§ Work task: Every entry in the data is to be written out exactly; no picture belongs in the copy.

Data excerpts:
---+---

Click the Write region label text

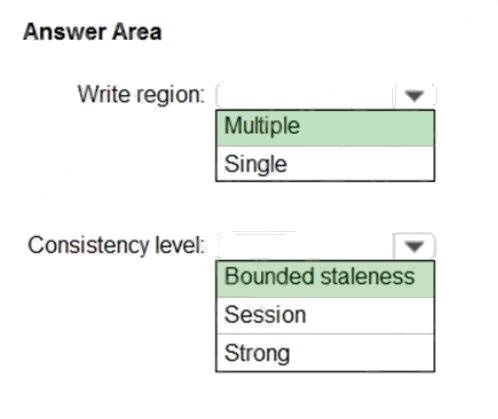pos(141,95)
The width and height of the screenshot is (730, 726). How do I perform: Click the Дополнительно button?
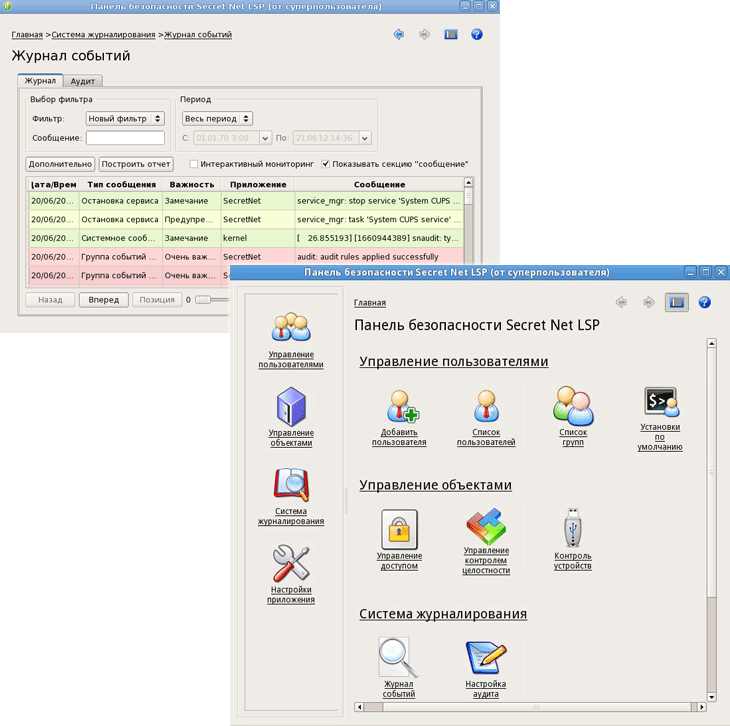60,164
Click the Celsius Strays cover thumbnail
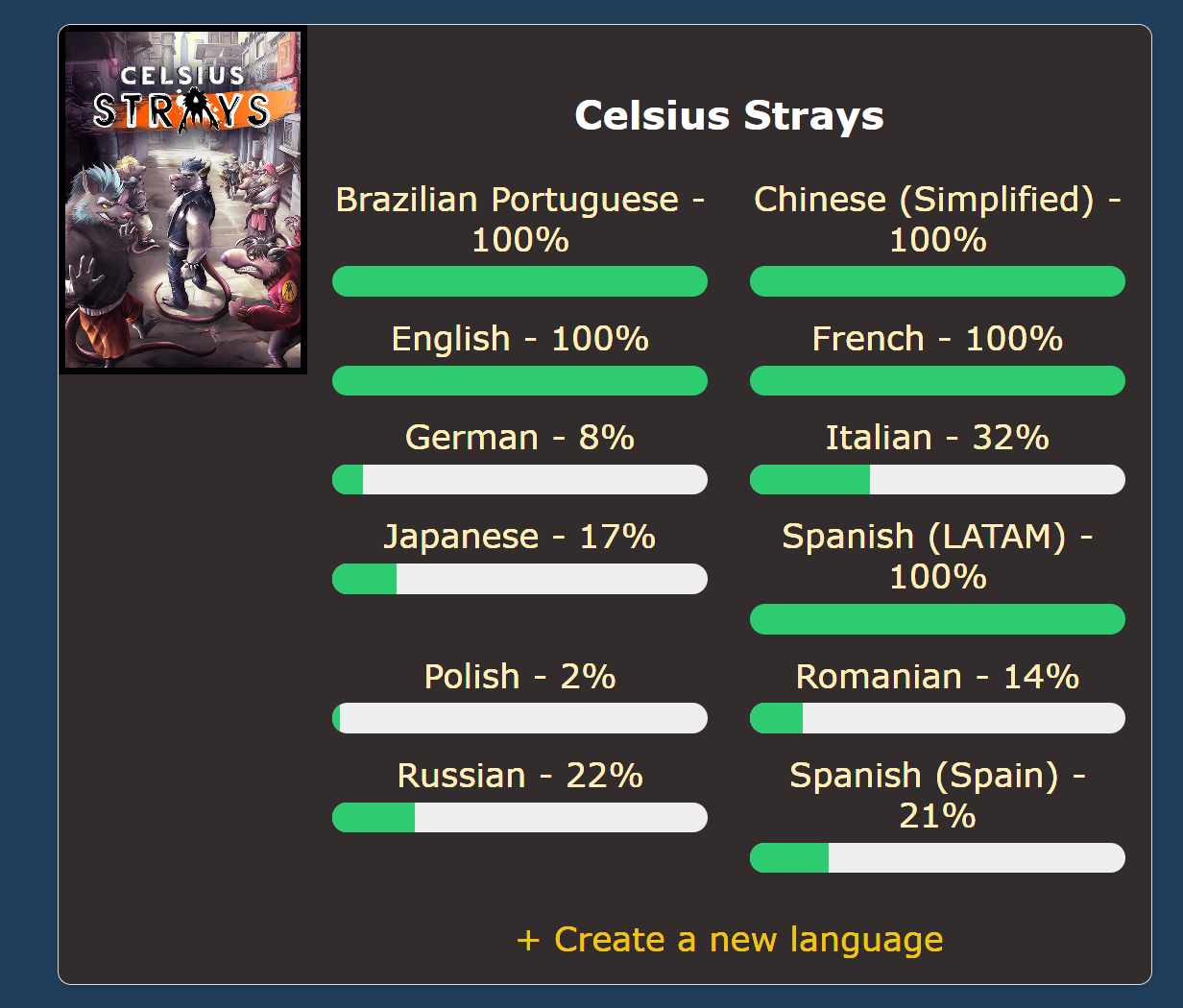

---+---

§ The answer:
Click the Write region label text

pos(141,95)
The width and height of the screenshot is (730, 726). How do I perform: Click the Дополнительно button?
60,164
Click the Celsius Strays cover thumbnail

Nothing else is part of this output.